— WORK INSTRUCTIONS —
All lines that hold the string "captcha" should be copied. Find them in the listing below.

— INPUT MATERIAL —
[Start of Attachment]

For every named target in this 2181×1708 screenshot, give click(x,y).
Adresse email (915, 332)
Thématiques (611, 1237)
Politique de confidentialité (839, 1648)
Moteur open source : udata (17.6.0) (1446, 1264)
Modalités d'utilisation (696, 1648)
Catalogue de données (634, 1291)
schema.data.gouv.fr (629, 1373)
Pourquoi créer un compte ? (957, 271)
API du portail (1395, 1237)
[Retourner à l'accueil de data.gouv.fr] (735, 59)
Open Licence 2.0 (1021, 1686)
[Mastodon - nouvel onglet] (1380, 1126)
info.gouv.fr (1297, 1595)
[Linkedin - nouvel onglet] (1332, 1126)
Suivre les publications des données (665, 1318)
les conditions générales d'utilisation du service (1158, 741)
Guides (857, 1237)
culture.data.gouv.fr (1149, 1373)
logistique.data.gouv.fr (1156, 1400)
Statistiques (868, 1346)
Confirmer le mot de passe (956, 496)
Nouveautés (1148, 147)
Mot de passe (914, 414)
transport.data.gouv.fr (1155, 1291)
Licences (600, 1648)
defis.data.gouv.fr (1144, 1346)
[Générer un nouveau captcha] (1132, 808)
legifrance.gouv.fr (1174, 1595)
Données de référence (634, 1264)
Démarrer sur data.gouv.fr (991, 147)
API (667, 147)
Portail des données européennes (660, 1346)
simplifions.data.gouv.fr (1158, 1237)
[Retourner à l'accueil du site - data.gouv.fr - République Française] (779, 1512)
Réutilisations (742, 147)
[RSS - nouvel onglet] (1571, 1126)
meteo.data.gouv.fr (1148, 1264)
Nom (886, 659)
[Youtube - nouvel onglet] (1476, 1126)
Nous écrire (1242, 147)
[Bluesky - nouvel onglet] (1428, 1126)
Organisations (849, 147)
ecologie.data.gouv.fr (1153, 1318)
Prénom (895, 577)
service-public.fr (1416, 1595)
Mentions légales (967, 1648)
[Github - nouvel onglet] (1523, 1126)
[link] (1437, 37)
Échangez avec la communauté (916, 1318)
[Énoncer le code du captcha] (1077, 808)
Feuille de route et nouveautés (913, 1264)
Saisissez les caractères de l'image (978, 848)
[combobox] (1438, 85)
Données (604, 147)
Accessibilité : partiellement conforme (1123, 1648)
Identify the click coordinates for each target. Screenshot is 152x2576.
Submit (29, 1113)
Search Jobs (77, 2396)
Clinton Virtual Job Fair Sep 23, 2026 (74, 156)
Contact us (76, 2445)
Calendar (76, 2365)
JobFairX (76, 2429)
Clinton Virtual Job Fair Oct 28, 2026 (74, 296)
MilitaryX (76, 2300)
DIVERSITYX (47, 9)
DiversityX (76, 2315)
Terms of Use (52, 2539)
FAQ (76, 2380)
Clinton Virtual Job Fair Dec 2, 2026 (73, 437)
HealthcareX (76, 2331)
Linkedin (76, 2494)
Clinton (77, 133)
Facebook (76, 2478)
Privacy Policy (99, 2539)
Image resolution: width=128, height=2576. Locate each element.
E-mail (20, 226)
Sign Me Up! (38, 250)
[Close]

[End of Attachment]

— ANSWER TO THIS TASK —
[Générer un nouveau captcha] (1132, 808)
[Énoncer le code du captcha] (1077, 808)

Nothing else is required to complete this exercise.